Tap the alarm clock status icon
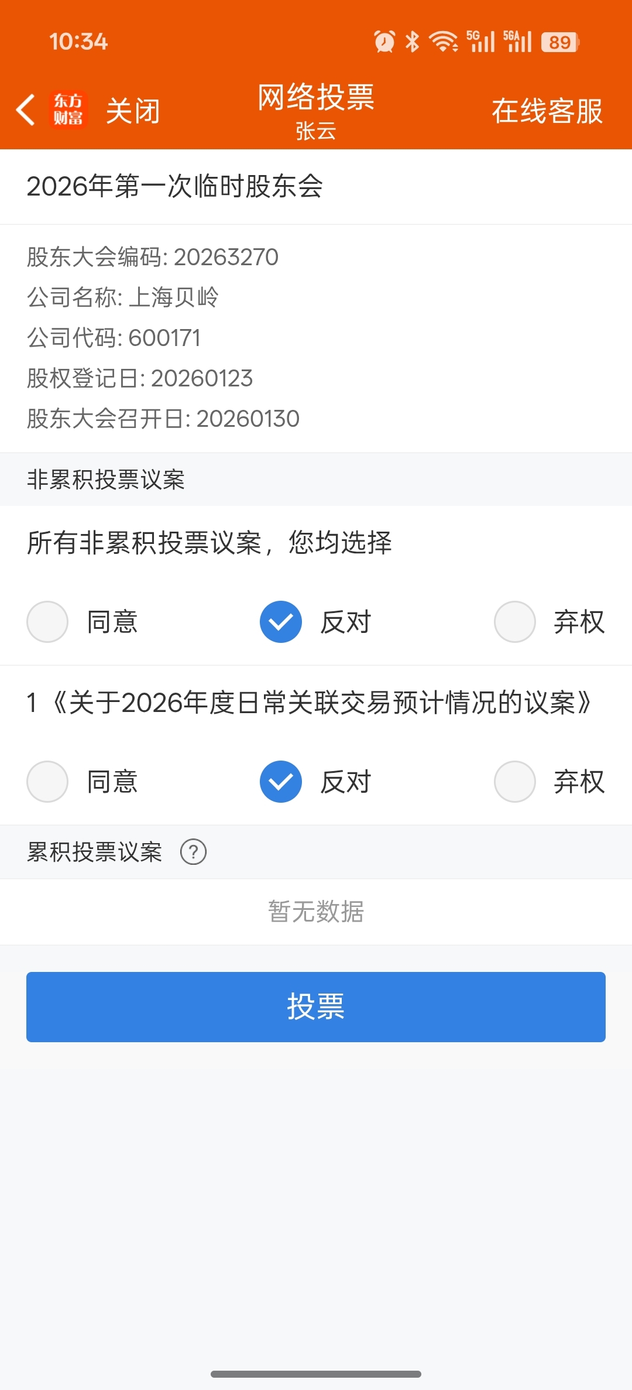 point(384,42)
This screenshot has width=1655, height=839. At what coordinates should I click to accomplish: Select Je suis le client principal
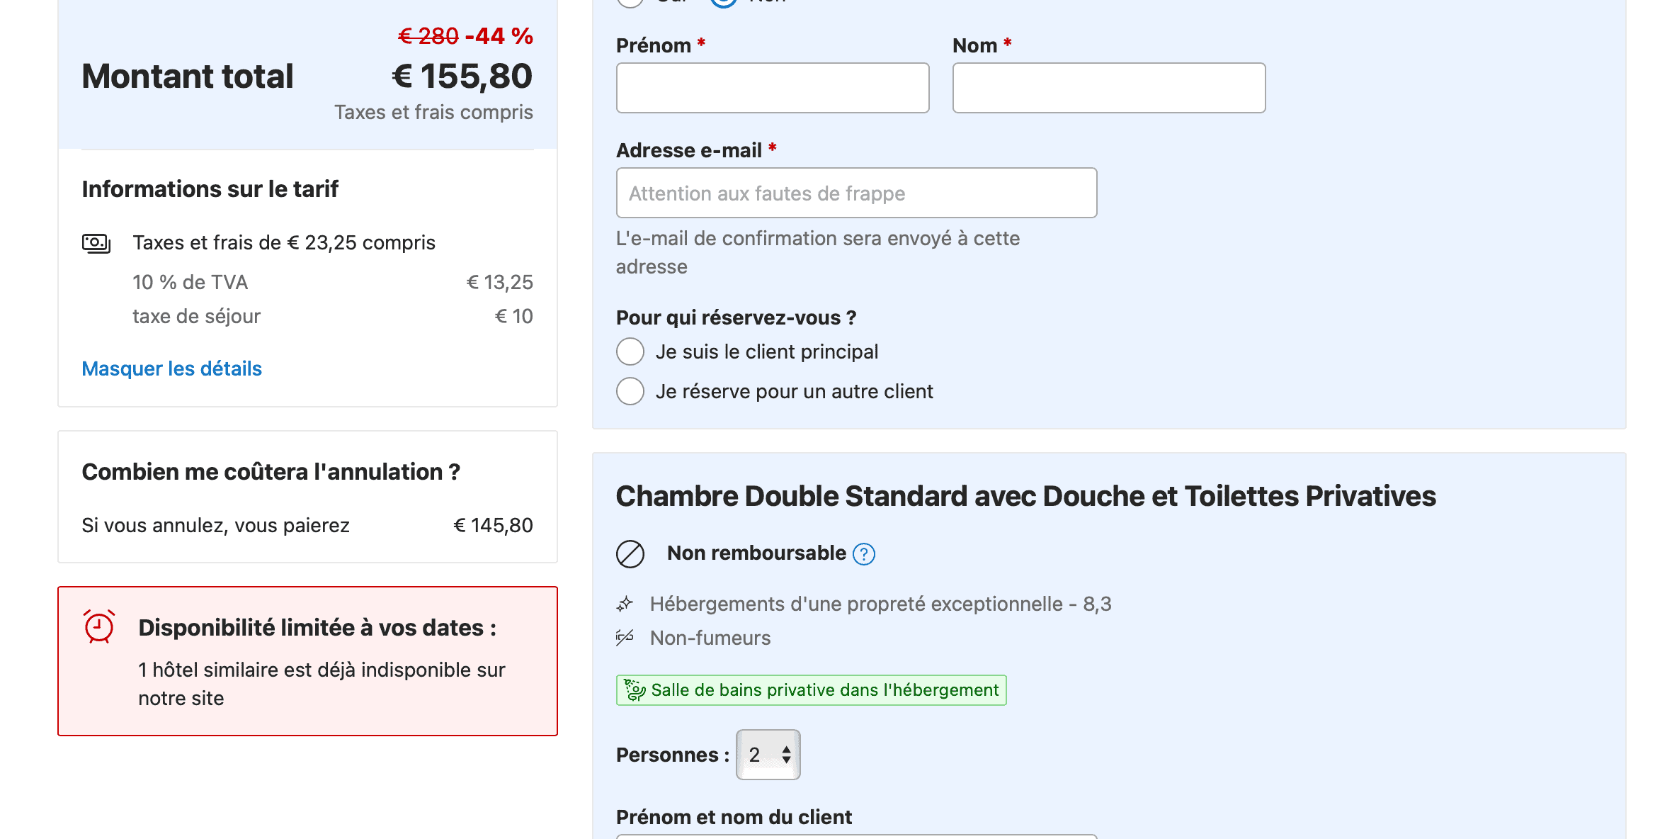click(x=630, y=351)
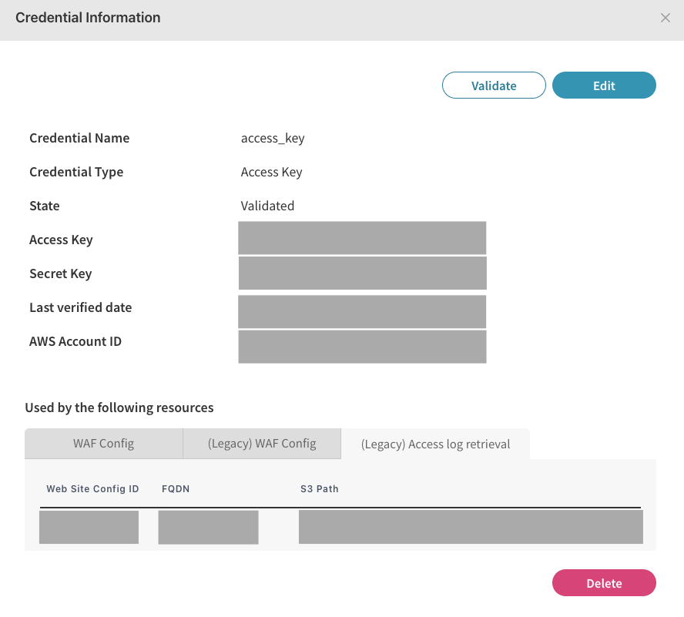Switch to the WAF Config tab
Screen dimensions: 684x617
103,444
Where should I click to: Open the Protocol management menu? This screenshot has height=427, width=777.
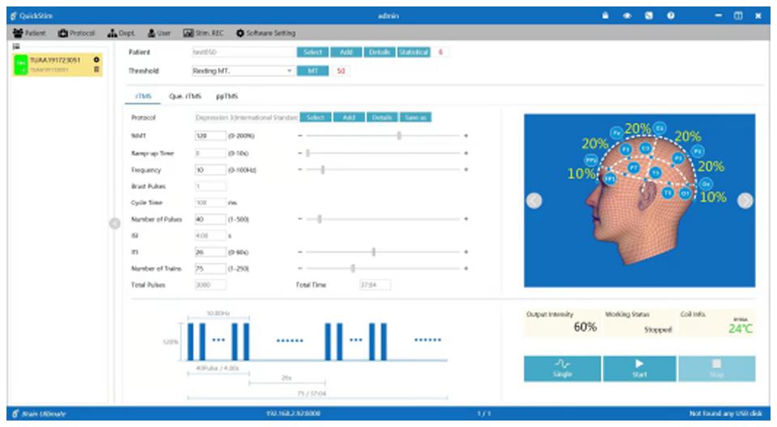tap(78, 33)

WORK ITEM =>
Skip the images and restate each record above word for word.

TASK OUTPUT =>
Tap the alarm clock status icon
 point(384,42)
This screenshot has width=1655, height=839. At what coordinates should I click to accomplish: Select Je suis le client principal
click(x=630, y=351)
Switch to the WAF Config tab
Screen dimensions: 684x617
103,444
Where should I click to: Open the Protocol management menu? This screenshot has height=427, width=777.
tap(78, 33)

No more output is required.